There are too many variables to predict when, exactly, programming for youngsters will start to take place in the new home, but the day is coming. Even though it’s a short move from Third Street to Commerce Street, it’s still a move, and will take a lot of time and work.
“We have to move 26 years of items,” Tyson explained. “We’ll also do some training with volunteers before then.”
The additional training will be needed to support the programs and activities that are being added for the new home. Tyson is really excited about the commercial kitchen on the first floor of the new building and the ample space it has to feed up to 100 youngsters at once. A computer room for students to do their homework assignments will be situated next to a large music room. And the new building will have two gymnasiums to maximize the opportunities for youngsters to exercise and play.
Local companies and contractors that have helped the Lighthouse have been enlisted, whenever possible, to do the construction and site work on the project.
Tyson is looking forward to the outdoor opportunities at the new home, too. There will be a football field and soccer field. Tyson said that he thinks the Lighthouse will be the only youth center in the area with outdoor sports fields.
“We’re trying to do a lot more different things,” he said. “We want to find ways in nature to bless the children.”

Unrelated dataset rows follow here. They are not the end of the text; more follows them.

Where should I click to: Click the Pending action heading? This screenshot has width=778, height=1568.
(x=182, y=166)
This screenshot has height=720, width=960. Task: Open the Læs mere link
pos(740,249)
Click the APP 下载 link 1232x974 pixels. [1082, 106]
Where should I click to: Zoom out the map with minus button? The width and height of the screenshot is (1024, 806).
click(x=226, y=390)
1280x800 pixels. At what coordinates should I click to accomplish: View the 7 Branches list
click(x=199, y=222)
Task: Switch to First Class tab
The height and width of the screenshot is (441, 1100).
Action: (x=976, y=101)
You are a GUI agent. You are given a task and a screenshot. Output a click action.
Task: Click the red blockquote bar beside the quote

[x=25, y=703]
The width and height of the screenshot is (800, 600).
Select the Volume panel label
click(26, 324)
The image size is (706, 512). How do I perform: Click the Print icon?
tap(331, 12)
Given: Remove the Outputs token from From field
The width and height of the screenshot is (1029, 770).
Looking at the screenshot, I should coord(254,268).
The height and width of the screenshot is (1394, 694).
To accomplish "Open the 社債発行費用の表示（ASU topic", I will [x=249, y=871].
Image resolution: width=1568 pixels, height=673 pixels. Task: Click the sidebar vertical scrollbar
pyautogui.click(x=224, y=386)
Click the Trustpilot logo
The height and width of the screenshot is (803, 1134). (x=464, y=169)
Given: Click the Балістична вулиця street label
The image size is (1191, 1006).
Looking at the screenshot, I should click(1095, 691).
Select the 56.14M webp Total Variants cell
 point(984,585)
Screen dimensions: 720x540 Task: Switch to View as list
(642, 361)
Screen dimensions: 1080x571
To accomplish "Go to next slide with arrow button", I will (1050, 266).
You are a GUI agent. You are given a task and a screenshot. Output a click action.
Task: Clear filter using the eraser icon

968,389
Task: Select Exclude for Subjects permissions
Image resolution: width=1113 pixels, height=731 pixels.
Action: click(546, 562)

One example is the planting of raised beds that the boys and girls do for the Chester County Food Bank. Tyson said that there will be eight raised beds at the new home, compared to four currently.
“The Lighthouse garden has been a big hit with the children,” Tyson said. “They learn how to plant, cultivate, and harvest.”
The Boy Scouts are helping out with building a nature trail on the four-acre property, which will provide for more opportunities for youngsters.
The Lighthouse offers a variety of services and assistance to students, ranging from connecting youngsters with mentors to helping them to apply for jobs online to helping them get a learner’s permit or driver’s license. And they are always looking for more ways to help youngsters.
For example, Ismael Lemus is on a Lighthouse scholarship for the YTI Culinary School and is giving back by offering evening classes on how to make pastries.
The Lighthouse offers meals each Monday through Friday. Tyson said that program director Doug Richner is always looking for ways to improve the menu with more nutritious options.
Now that the Lighthouse will be located just two blocks from the Oxford schools, students might be able to make more visits to use the Lighthouse’s facilities, making the project an even bigger blessing to the community.
“We will be able to bless our staff with a parking lot as well as to utilize the lot for pick up and drop off area for students.
Tyson said that fundraising efforts continue to pay for the building. So far about $2.1 million has been raised or pledged. This leaves $300,000 to raise. The building on Third Street is also for sale.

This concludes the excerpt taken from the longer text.